What emotion were you actually feeling?
Disappointment.
Looked over.
Unsure whether it is worth trying to be heard. Why even try?
Sadness (I tried my best and still didn’t meet expectations)
Pride. **Don’t you know who I am?
This last one is funny, I guess. It’s the gist I boiled down from a longer rant about being taken for someone only capable of, or not even capable of, such a job. I realized how much I wish to be seen in a totality rather than as a body performing tasks.
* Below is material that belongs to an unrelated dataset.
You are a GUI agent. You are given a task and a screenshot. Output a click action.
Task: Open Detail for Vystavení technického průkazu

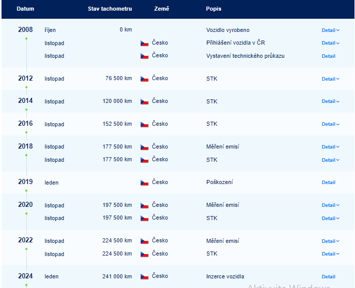[329, 56]
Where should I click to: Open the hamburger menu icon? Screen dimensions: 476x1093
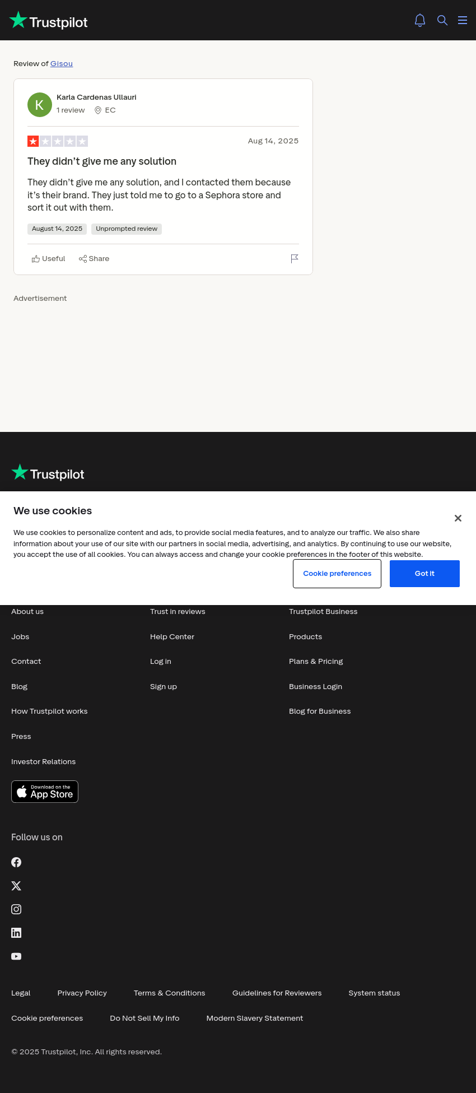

When I feel reduced in such a moment, especially by someone I’ve worked with a while, I’m especially sensitive and prone to catastrophizing.
If everything isn’t perfect, I jump to, “Oh no, I have to leave!”
Why is the discomfort so strong (disproportionate)?
Fear.
I fear this isn’t the right place for me.
Simultaneously, I fear that this IS the right place for me, and I’ll leave prematurely just before things get better. It’s always so close to ‘getting it (life) right’.
There’s more, but you get the idea.
Hidden in the bundle also arose spiritual perfectionism. Looking at the attachment I feel to my role, not just as a ‘good designer’, I see myself taking being an excellent worker and colleague to be a fractal of mattering to/in the world on the whole. I get through my day by seeing what I’m doing as more than what it seems to be a lot of the time.

Perhaps I’m not holding my roles very lightly.
“For Hongzhi the whole purpose of practice is to “graciously share
yourself with the hundred grass tips [i.e., myriad beings] in the
busy marketplace.””
-from “Cultivating the Empty Field: The Silent Illumination of Zen Master Hongzhi” by Taigen Dan Leighton, Yi Wu
“Looking back, I guess I used to play-act all the time. For one thing,
it meant I could live in a more interesting world than the one around me.”